Only one otherTyler and Bricklayer has so far held office as Alderman, and he was Charles Hammerton who himself was translated from the Paviors Company; he was Common Councillor for Bread Street 1779-87, Alderman for Bread Street 1787-1800, Sheriff 1793-94 and he died in 1800. The Court minutes describe two occasions on which the Court in the Autumn of 1793 accompanied their opposite numbers in the Goldsmiths Company to Guildhall, to witness the swearing in of the Sheriffs and later by the Goldsmiths barge to Westminster to present the Lord Mayor and he Sheriffs to the Court of Exchequer. On each occasion the Assistants of the two Companies returned to dine at Goldsmiths Hall. The explanation for the association between the two companies was that in that year, 1793-4, the Lord Mayor and Senior Sheriffs were Goldsmiths and the other Sheriff was Charles Hammerton. The Lord Mayor was Paul de Mesurier described by Valerie Hope in her book “My Lord Mayor” as son of the hereditary governor of Alderney – the City Biography describes him as the son of “an Alderney Smuggler” but perhaps the two descriptions are not necessarily inconsistent.

III. THE HALL

The Company’s second Hall in Leadenhall Street had remained in the occupation of the Company until 1761, but thereafter although the Hall, or its site, remained in the Company’s ownership for another century and a half, they were never again to have the use of it. During the middle years of the 18th century the Court minutes made occasional reference to the “question of the Hall”, from which one can conclude that having lost the battle to control the craft, and having a relatively modest income from investments, mainly property, with little prospect of implementing this to any great extent by contributions from the Livery, the burden of maintaining the Hall for what must have been only occasional use, had become too great. The solution to the problem which was eventually adopted was to retain the hall and the adjoining properties but to let the Hall to produce additional income. The Hall was … let for a term of 31 years from the 1st September 1762 at an annual rent of £40 and a “fine” (i.e. a premium) of £300. The identity of the lessees and the use to which they were to put the Hall at first sight may seem surprising: the lessees were described in the Minutes variously as “the Jews”, and as “the Churchwardens of the Synagogue”, and the use to which the Hall was to be put was indeed as a Synagogue. The Synagogue in question was to be called, with no great originality it may be thought, “The New Synagogue”, and since there was to be a Jewish connection with the property which would last for … years, the question of just who these Jews were, and how they came to be looking for premises suitable for a Synagogue in Leadenhall Street merits some consideration.

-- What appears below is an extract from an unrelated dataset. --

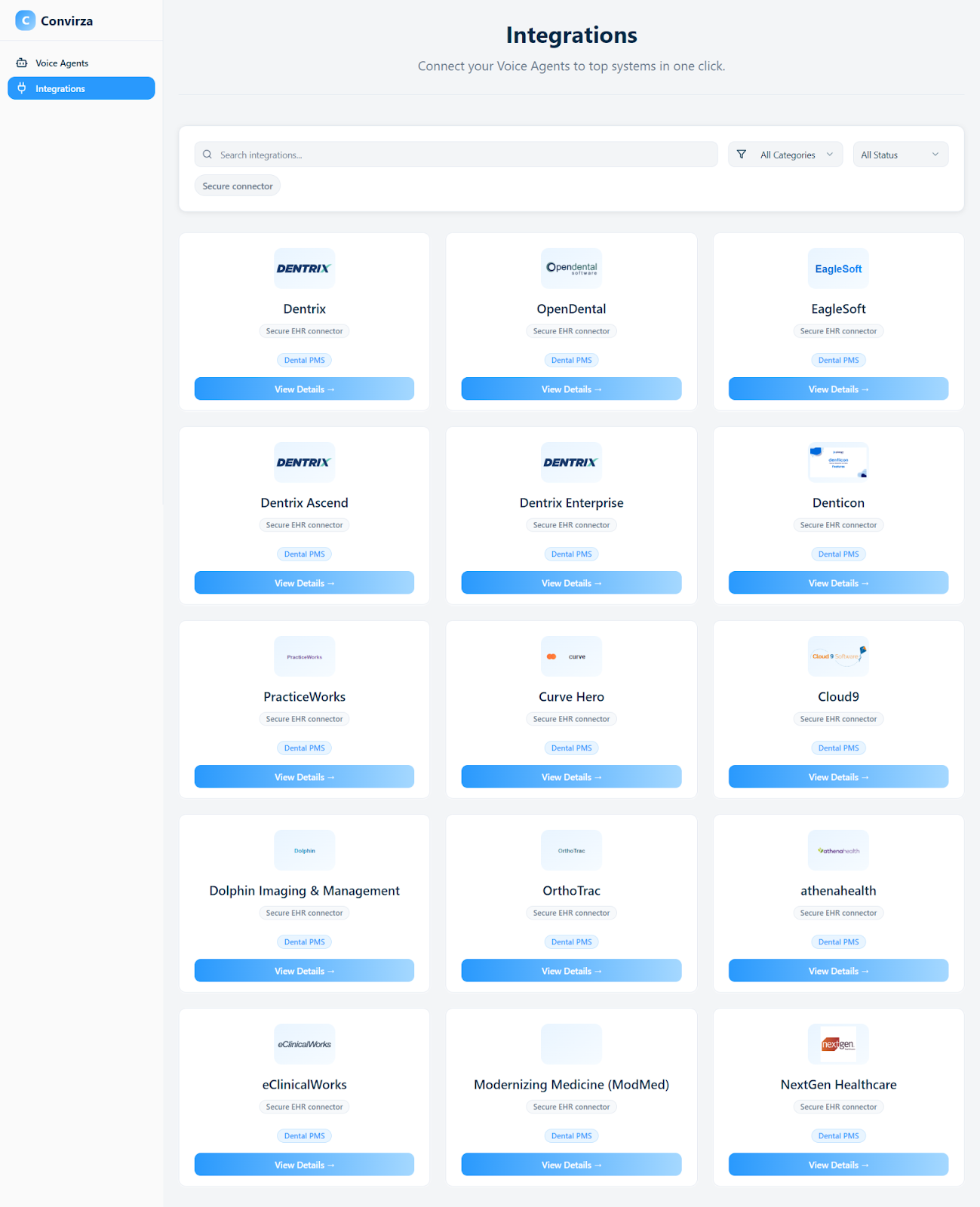Click the Curve Hero logo

(571, 656)
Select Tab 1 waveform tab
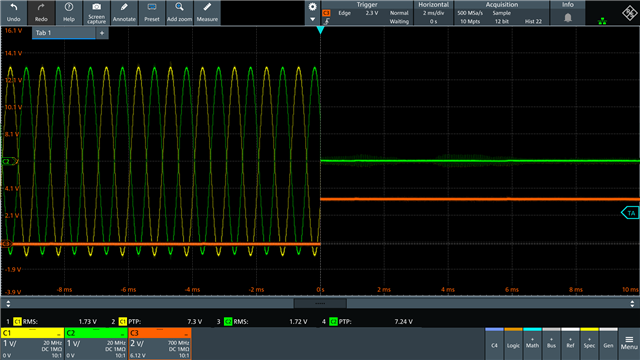This screenshot has width=640, height=360. pyautogui.click(x=63, y=33)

The first settlement of Jews in London, or indeed in England, is described by Stowe in the engaging style which is all his own in the following terms:

“There is the Old Juric, a street so called of Jews sometime dwelling there, and adjoining in the Parishes of St Olave, St Michael Basing Hall, St Martin Ironmongers Lane, St Lawrence called the Jury, and so west to Wood Street. Williams Duke of Normandy first brought them from Rouen to inhabit there.”